DESMOND WILCOXUniversally-acclaimed broadcaster Desmond Wilcox died aged 69 on September 6, 2000, after having suffered heart disease for some time.
Married to television personality Esther Rantzen, the pair were renowned as among the most formidable broadcast journalists of their time, Mrs Rantzen concentrating on the popular, Mr Wilcox on ground-breaking documentary and political commentary.
Mr Wilcox was perhaps best known in the later years of his career for the television series The Visit, in which he flew a facially disfigured Peruvian boy to the UK for treatment and eventually adoption to the surgeon who treated him.
Desmond John Wilcox was born in Welwyn Garden City on May 25, 1931, the son of an architect.
His career as a journalist began on a weekly newspaper, the Elstree, Borehamwood and Edgware Local, in 1949, after serving in the merchant navy.
After two years as lieutenant in the Army for National Service he moved straight back into his chosen career, starting work in Fleet Street at the Daily Mirror, operating from its New York bureau.
His move into television came in 1960 on ITV’s This Week, where he stayed until a move to the BBC five years later. Here he researched and presented Man Alive, later taking charge of a newly-formed Man Alive Unit. Prior to that he had also reported for ABC and ITN.
He became head of features at the BBC and between 1972 and 1980 continued to make his name for series such as The Visit (about David Jackson, The Boy David, between 1982 and 1991), A Day in the Life (1993) and Black in Blue.
His last documentary was made in 1999, called Children of the Sewers, featuring the thousands of orphans living rough in Bogota, Colombia.
His acclaimed work won him several Bafta awards.
Away from the small screen he was a campaigner for heart charities, a patron of Wessex Heartbeat and chairman of Defeating Deafness.
When he died, he was survived by his wife of 22 years, Esther Rantzen, and their three children, as well as three children from his previous marriage to Patsy Price.
He had suffered a heart attack in 1998, 12 years after heart bypass surgery, and had 14 operations to save his sight after being attacked early on in his career while reporting on newspapers.

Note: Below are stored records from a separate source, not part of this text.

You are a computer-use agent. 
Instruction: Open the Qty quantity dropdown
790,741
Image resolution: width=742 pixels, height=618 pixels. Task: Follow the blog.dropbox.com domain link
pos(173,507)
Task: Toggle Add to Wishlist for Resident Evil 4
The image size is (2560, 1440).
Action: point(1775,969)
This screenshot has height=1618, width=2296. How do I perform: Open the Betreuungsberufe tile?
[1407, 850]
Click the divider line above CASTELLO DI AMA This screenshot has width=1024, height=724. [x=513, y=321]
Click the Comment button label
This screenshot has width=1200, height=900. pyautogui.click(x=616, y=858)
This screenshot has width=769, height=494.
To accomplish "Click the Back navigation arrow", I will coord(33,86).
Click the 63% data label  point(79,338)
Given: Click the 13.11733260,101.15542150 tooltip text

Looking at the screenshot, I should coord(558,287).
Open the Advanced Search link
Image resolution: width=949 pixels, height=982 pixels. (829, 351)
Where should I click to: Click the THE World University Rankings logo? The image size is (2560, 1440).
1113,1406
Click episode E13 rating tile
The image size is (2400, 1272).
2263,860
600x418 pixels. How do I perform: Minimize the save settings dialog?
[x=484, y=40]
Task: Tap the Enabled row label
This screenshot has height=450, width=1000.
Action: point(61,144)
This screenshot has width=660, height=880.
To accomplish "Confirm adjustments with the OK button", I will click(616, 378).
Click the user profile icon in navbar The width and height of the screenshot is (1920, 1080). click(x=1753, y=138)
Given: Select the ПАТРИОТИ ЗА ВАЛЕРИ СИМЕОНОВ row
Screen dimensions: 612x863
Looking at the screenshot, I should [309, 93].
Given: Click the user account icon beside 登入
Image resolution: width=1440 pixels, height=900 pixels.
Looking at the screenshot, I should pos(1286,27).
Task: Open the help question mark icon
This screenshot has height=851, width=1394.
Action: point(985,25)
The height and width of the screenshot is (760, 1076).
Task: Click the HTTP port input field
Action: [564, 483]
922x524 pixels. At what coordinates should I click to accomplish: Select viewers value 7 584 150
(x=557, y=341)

He was hit with a car jack and suffered temporary paralysis.
He had also survived three plane crashes.
In 1986 he gave an insight into his way of working, saying: "Real life honestly portrayed is sufficiently dramatic in itself. The idea that might lurk in some people's minds that you somehow have to beef it up, or pump it up or invent the circumstances to make it more colourful, is an idea born of Fleet Street and ignorance."